Pollsters found that 63% say that Biden has done “little or nothing” or not very much during his time in office. That includes one-third of Democrats who had been polled. The numbers are similar to those of former President Donald Trump during this point in his presidency.
And while Biden’s $1.2 trillion bipartisan infrastructure package and pending $2 trillion “reconciliation” social and climate change bill are largely popular, and there were 531,000 more jobs in October, it is the bad news that has Americans worried: October’s 6.2% rise in the inflation rate is the highest in 31 years, and it doesn’t look like things are slowing down.
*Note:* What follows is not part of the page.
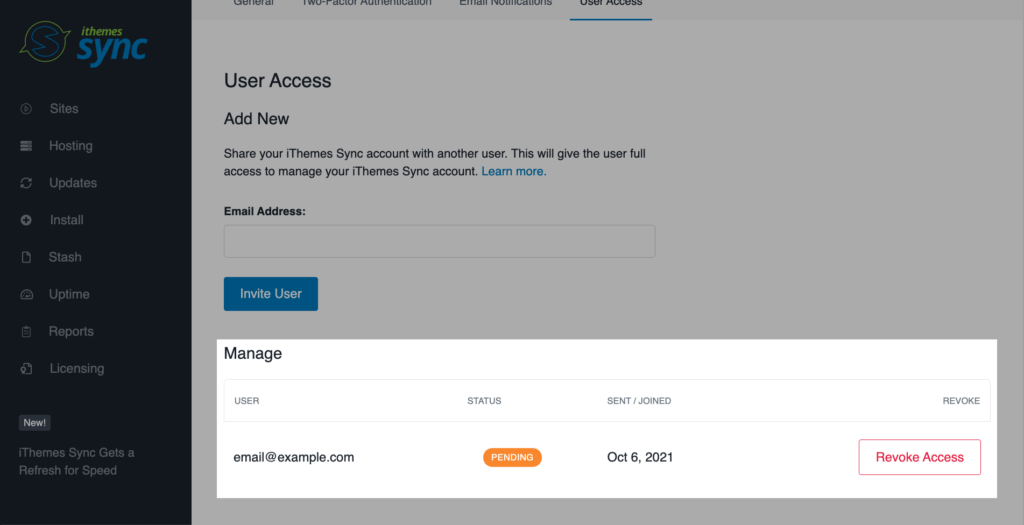Screen dimensions: 1024x525
Task: Select the Uptime gauge icon
Action: (x=27, y=294)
The official view is that choke points in the supply chain, as well as higher demand for fuel are causing temporary cost increases. But like the pandemic itself, the longer the rise in prices goes on, the darker the future seems.
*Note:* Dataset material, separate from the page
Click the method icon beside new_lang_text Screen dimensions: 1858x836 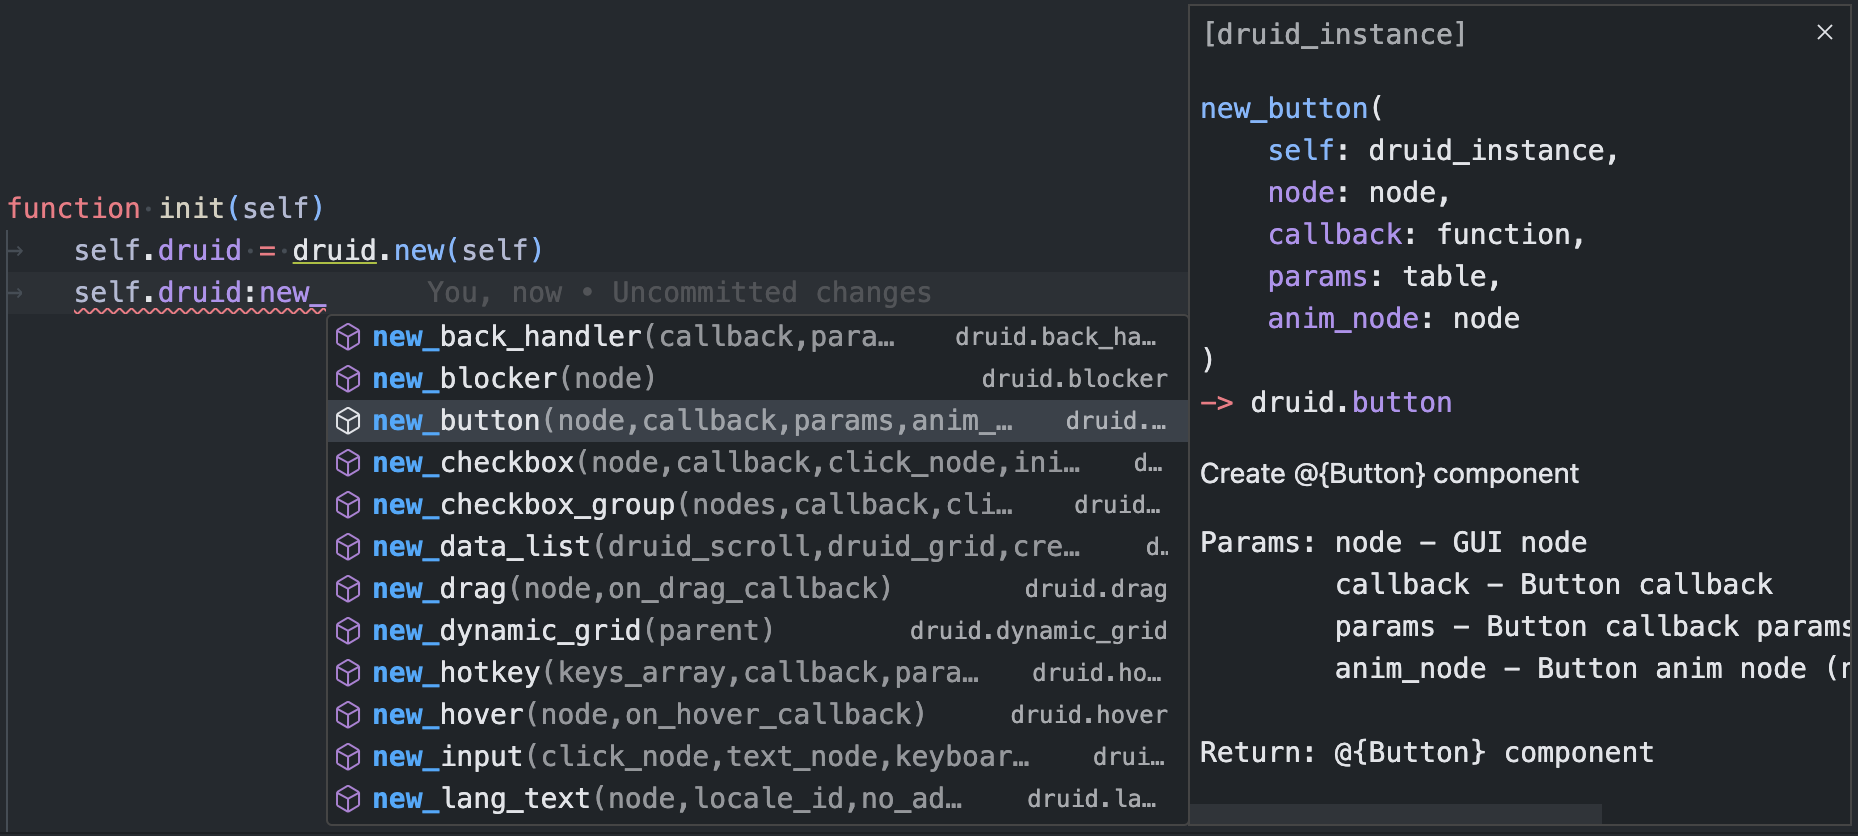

Many who recall the country’s last large bout with inflation in the 1970s are particularly concerned. They learned through experience that inflation builds upon itself, as it strangles the economy. Initial attempts to stop inflation during the last surge — President Nixon’s mandatory wage and price controls and President Ford’s “Whip Inflation Now” (WIN) initiative — were failures. Fiscal and monetary changes begun under President Carter and continued under President Reagan were successful but came at great cost in wage stagnation that has lingering effects to this day.
“Economic discontent destroys presidencies and brings governing political parties low,” writes Rich Lowry, editor of National Review. “Prices are rising due to forces beyond the president’s control. But his policy program has tended to make the problem worse, and voters will blame him regardless.”
Biden’s infrastructure and reconciliation bills address serious societal issues. But questions remain regarding funding for them. They will not pay for themselves, as some still contend, and taxing billionaires won’t be enough. Inevitably, some form of broader tax increase will be necessary. But with rising inflation and related economic concerns such increases will be very difficult to navigate. The administration has been wholly ineffective in confronting and addressing these issues. In part, that’s because they don’t have comprehensive answers. But in uncertain times, answers are what people turn to government for.
The time has come for the president’s team to lay out a clear plan for the economy and direct answers regarding funding for the trillions needed to pay for the infrastructure and reconciliation bills. President Biden promotes the value of plain talk and direct communication with the American people. It’s time for him to do exactly that.